Schrott: On that hierarchy of roles, what is the local government working on right now?

Fifer: From a very practical standpoint, one of the biggest challenges right now is that our city budget, the resources that the city has available … are really based on the economy. And this is a virus that has attacked the economy as much as it has attacked individual people.

We have to reassess where the city budget stands. … We have to pass a balanced budget by the end of this fiscal year and so does the state, so we are reassessing how we are going to allocate our resources when our revenues are going to be much lower than they would otherwise be.
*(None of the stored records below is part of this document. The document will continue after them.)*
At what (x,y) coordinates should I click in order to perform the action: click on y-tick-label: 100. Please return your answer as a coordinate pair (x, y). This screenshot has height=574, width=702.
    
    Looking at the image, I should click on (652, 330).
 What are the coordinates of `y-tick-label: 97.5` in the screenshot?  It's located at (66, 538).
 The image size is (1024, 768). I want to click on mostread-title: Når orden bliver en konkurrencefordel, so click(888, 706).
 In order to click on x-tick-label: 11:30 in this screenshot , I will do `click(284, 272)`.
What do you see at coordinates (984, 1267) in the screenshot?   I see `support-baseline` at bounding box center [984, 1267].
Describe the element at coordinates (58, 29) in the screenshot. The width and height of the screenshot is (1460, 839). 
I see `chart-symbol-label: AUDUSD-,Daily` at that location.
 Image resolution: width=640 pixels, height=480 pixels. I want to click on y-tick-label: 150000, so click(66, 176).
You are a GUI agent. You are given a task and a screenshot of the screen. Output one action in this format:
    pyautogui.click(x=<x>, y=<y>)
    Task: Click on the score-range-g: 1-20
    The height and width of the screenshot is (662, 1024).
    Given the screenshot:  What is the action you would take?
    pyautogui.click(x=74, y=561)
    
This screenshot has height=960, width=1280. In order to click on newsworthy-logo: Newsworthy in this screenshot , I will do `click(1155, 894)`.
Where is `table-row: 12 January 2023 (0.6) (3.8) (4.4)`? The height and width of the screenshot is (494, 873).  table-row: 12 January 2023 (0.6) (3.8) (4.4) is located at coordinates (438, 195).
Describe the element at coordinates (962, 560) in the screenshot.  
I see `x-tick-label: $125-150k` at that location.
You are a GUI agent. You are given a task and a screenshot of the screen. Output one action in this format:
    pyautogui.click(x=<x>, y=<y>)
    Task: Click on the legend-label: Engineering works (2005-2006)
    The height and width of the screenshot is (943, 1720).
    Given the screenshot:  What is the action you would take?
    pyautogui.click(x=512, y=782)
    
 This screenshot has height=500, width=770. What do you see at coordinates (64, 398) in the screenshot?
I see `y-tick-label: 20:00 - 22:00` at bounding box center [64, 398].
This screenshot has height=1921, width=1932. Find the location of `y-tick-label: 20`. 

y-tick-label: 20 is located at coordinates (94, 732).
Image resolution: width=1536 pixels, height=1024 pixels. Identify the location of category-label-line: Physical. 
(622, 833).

Whatever programs we are coming up with to help businesses or to help individuals all have to be done within a balanced budget, and that’s what we’re working on identifying now. We took some immediate actions that did not require changes to the budget like deferring certain tax payments, making them due later in the year than they would otherwise be. … Other things we’re going to have to do within the context of a balanced budget.

Schrott: Assuming that things keep escalating at the pace that they are going, is there a plan in place for our city to create extra care facilities if Inova Alexandria Hospital runs out of beds?

Haering: What you’re talking about there is medical surge, and that’s something that is constantly under planning. … Inova Alexandria has already, even before the governor’s order that required them to, already stopped all elective surgeries. And therefore, that helped to open up some space.

Then secondly, they are part of a very large system, the Inova Alexandria Hospital, part of Inova Health System, so that they’re able to facilitate their needs and their resources, whether it’s staff or whether it’s equipment or whether it’s beds. And then the next thing, there’s also a regional hospital healthcare coalition … so that the healthcare system, Inova Health System, is not just reliant on themselves, but they’re also able to reach out to the other hospital systems in the network.

Schrott: In New York City, they’re setting up in Central Park, in Maryland they’re going to use a convention center – do we have any plans along those lines in Alexandria specifically?

Haering: I don’t know about the specifics; I do know that the Virginia Department of Health and the Virginia Department of Emergency Management are considering what’s called the alternate care facilities, but I don’t know a whole lot more than that. There is that planning at the very high level. That would be like a contingency plan if what I previously described was not adequately meeting the need.

Schrott: Is there anything that you would like to see the state government pursue more aggressively to address this public health crisis?

Haering: Yeah, I would say to increase the public health infrastructure, and it’s not just Virginia. But I would say at the federal level, if you look at the money that the Centers for Disease Control has gotten over the past 10 years and if you adjust for inflation, it has decreased. And there really is a very, there’s a lot of need for a more enhanced public health infrastructure.